TEBANEWS- 1286- Ankara 11 Dec 2006
Energy Affairs General Director Mr. Budak Dilli: "We have prepared the grounds for renewable energy resources. serious investors can see these and the make the investments. those who wants more incentives do not make investments."
World Energy Council Turkish national Committee Secretary General Mr. Omer UNVER: "The closed nuclear option in the world has started to re-open. Turkey must definitely start to generate nuclear energy."
Ankara- The Conference on "Turkey's Current Energy Issues 2006" as organised by the Middle East Technical University (METU) Alumni Association was held at METU Alumni Premises on December 7th, 2006 Thursday evening.

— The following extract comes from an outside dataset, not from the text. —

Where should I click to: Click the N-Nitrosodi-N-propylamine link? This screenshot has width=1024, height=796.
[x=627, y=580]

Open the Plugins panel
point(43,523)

Speaking in the Conference, World Energy Council Turkish National Committee Secretary General Mr. Omer UNVER said that the Afsin Elbistan big reserves of lignite basin has been known as a very huge potential since 1970s, but it has been blamed and purposely neglected intentionally due to political purposes, and that the realisation of the thermal power plant project had been long prevented with influence of foreign forces as well. Stating that there is no similar favourable environment for building new thermal power plants in the world, Unver continued; "China and India are absorbing the available steel in the market. Large scale other thermal power plant investments are being carried out elsewhere in Europe and the USA. Therefore, Turkey has entered into a difficult period to attract new investments". UNVER also indicated that existing Thermal Power Plants are not running properly in Turkey. EUAS is not/ cannot perform their regular periodic maintenance, there is no money allocated. Moreover there is nobody to provide thermal power plant maintenance services in the Local Turkish market. The long-past closed Nuclear Energy option in the world has been reactivated. Turkey must definitely start to build new nuclear Power Plants and generate Nuclear energy."

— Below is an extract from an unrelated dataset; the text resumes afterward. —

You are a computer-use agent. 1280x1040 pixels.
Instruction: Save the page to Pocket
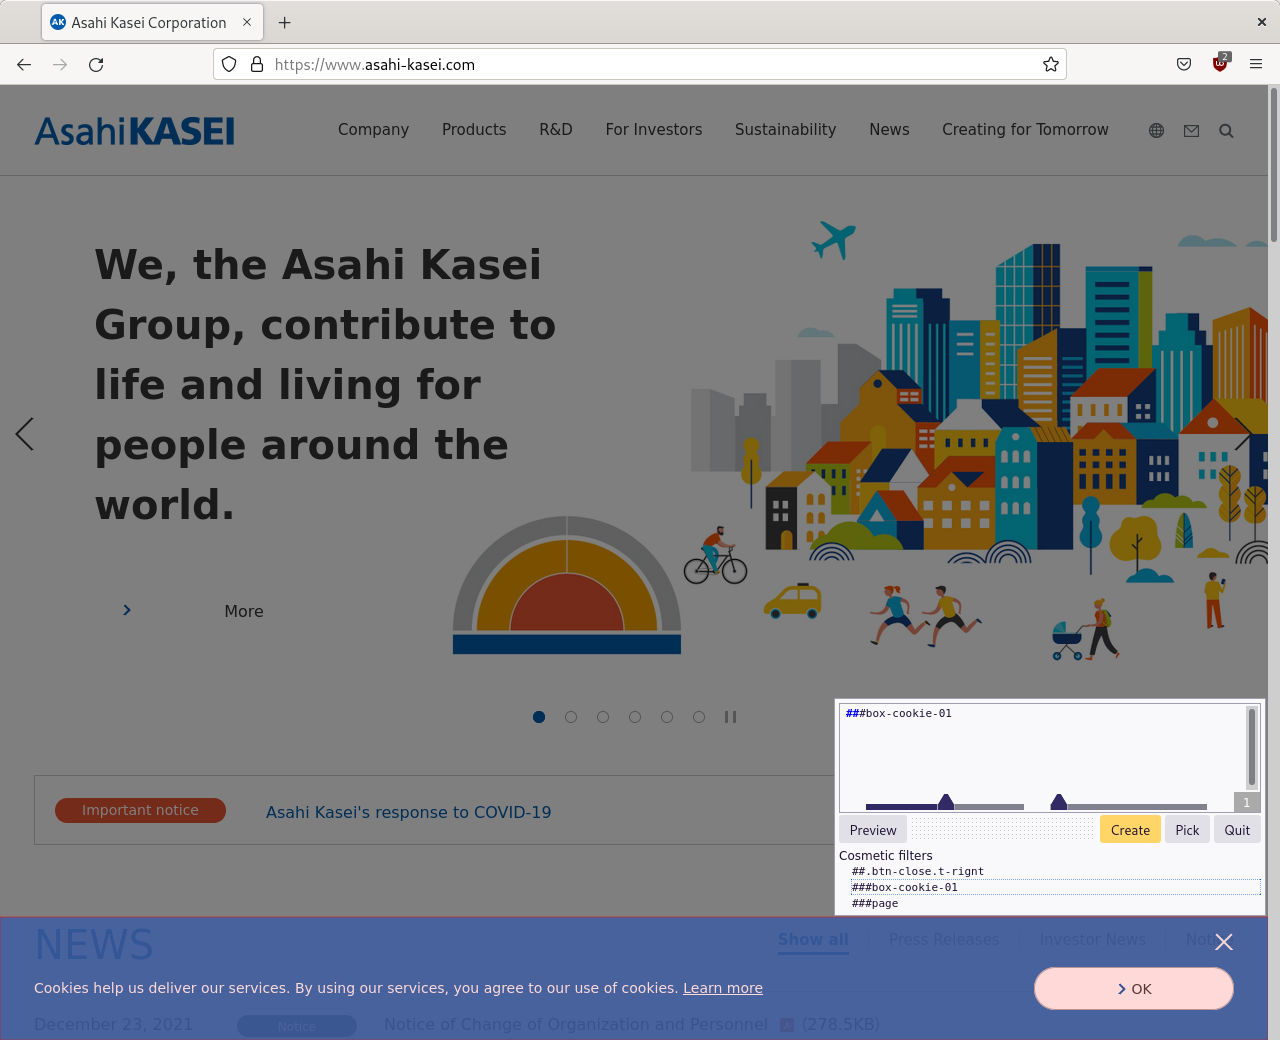click(1184, 64)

Energy Affairs General Director Mr. Budak Dilli: "Liberalisation is intended to ensure security of electricity supply in the local market.
The Ministry of Energy and Natural resources (MENR) Energy Affairs General Director said that Turkey was 72 percent energy depended on imports as far as primary energy resources were concerned and that the demand for energy will double by the year 2020. Stating the demand for electricity has grown by 8.2 percent annually as of end- November 2006, Mr. Dilli pointed out : "Demand Growth gained pace again. If there is a capacity to maintain annual electricity growth in a sustainable manner, then Turkey's electricity demand growth will continue."
Supplying further information about the generation of renewable energy resources, Mr. Budak Dilli informed that MENR were planning to increase the use of renewable energy resources by 6 percent each forthcoming year ahead. he continued "By year 2020, we will keep renewable energy generation share in overall generation at a ratio of 25 percent."
Stating that there is a 129 billion kWh hydropower potential, Mr. Dilli indicated that this hydropower potential was not being utilised properly at the desired level. He continued: " There has been a significant rise in Thermal power plant electricity generation after 1990. Turkey's hydro regime is not stable. While we managed to generate 23 billion kWh electricity from hydro resources in year 2000, then we generated 46 billion kWh in year 2004 with almost the same infrastructure with the same hydro electric power plant dams. These are dependent on annual rainfall which we all know that it is not stable. You can make significant hydropower dam investments, which would correspond to high level of investment costs as compared with the installed power capacity, on the other hand the energy yield would not be as high as thermal power plant electricity generation. By the year 2023, Turkey will be using almost all her hydro power potential."
Energy Affairs General Director Mr. Budak Dilli further stated that security of electricity supply had always been the priority in Turkey's energy policies, and he continued; " Liberalisation is intended to ensure security of supply. In order to ensure security of supply, import dependency has to be reduced, and local resources must be used more intensively and new resources have to be explored. Certain resources may not be economical today, but they may be used in future."
Stating that the use of renewable energy resources for electricity generation purposes must be given incentives. He continued that "the Incentives provided in the new Renewable Energy Resources Laws provided satisfactory incentives for the new investments. However, the investments have not reached to the desired level at this time under the law. If the investors who hurried and made license applications with an amazing total capacity of 5,000 MWe after the adoption of the Law, and they are still asking for more new incentives, and waiting for security of supply to be at stake and reap state guarantees in such an environment, this will be a very incorrect approach. MENR have prepared the grounds for new renewable energy resources. serious investors can see these and make the investments. Those who want more incentives do not make investments."